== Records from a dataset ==
=== Section Start ===
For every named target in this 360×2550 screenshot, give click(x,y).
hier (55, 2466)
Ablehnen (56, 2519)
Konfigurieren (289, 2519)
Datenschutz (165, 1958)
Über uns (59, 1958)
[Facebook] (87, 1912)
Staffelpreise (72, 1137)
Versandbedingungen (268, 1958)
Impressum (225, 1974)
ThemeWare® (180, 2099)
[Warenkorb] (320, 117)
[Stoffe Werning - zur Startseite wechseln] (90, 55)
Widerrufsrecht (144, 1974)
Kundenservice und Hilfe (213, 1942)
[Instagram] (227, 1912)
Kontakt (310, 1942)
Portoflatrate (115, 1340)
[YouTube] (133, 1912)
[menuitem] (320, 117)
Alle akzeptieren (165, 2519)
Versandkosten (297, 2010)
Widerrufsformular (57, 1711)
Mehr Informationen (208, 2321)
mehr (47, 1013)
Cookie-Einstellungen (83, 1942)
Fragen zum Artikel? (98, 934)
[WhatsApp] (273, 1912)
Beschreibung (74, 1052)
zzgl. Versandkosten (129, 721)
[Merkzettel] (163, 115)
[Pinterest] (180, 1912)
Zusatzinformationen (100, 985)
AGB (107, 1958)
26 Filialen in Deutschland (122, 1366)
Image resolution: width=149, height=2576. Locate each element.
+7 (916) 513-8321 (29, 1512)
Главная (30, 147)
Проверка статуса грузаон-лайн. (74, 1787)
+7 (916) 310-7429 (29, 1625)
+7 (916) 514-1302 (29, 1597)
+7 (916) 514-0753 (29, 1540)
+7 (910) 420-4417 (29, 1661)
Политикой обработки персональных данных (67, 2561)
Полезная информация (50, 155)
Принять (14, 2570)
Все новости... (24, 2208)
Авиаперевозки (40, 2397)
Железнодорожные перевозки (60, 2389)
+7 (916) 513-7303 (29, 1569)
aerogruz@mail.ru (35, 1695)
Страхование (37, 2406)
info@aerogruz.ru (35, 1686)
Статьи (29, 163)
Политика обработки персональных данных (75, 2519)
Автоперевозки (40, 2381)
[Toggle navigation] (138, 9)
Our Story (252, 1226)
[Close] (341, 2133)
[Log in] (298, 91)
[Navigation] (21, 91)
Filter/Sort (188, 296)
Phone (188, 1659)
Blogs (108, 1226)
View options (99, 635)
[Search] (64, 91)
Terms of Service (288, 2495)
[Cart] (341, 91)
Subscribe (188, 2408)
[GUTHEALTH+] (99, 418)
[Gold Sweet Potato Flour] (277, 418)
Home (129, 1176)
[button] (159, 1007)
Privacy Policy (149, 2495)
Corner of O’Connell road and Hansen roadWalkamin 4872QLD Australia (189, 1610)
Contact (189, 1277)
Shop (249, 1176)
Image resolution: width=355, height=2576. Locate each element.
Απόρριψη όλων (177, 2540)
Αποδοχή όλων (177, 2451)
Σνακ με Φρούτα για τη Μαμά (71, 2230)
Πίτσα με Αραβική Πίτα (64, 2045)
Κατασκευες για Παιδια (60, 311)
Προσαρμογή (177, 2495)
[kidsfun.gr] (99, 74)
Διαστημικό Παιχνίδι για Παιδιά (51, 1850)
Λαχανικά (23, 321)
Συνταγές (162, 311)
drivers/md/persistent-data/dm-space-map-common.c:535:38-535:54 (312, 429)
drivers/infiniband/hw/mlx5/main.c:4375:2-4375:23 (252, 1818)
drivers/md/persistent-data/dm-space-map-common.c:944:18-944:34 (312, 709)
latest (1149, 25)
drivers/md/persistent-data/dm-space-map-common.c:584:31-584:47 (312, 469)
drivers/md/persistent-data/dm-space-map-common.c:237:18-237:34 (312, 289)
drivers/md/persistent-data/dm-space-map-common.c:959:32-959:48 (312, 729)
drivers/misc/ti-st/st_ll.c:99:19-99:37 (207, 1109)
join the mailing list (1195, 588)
=== Section End ===
== TASK OBJECTIVE ==
Each line from the one containing "[kidsfun.gr] (99, 74)" through the last line of the entries above is to be returned exactly, and no others.

== OUTPUT OF THE EXERCISE ==
[kidsfun.gr] (99, 74)
Διαστημικό Παιχνίδι για Παιδιά (51, 1850)
Λαχανικά (23, 321)
Συνταγές (162, 311)
drivers/md/persistent-data/dm-space-map-common.c:535:38-535:54 (312, 429)
drivers/infiniband/hw/mlx5/main.c:4375:2-4375:23 (252, 1818)
drivers/md/persistent-data/dm-space-map-common.c:944:18-944:34 (312, 709)
latest (1149, 25)
drivers/md/persistent-data/dm-space-map-common.c:584:31-584:47 (312, 469)
drivers/md/persistent-data/dm-space-map-common.c:237:18-237:34 (312, 289)
drivers/md/persistent-data/dm-space-map-common.c:959:32-959:48 (312, 729)
drivers/misc/ti-st/st_ll.c:99:19-99:37 (207, 1109)
join the mailing list (1195, 588)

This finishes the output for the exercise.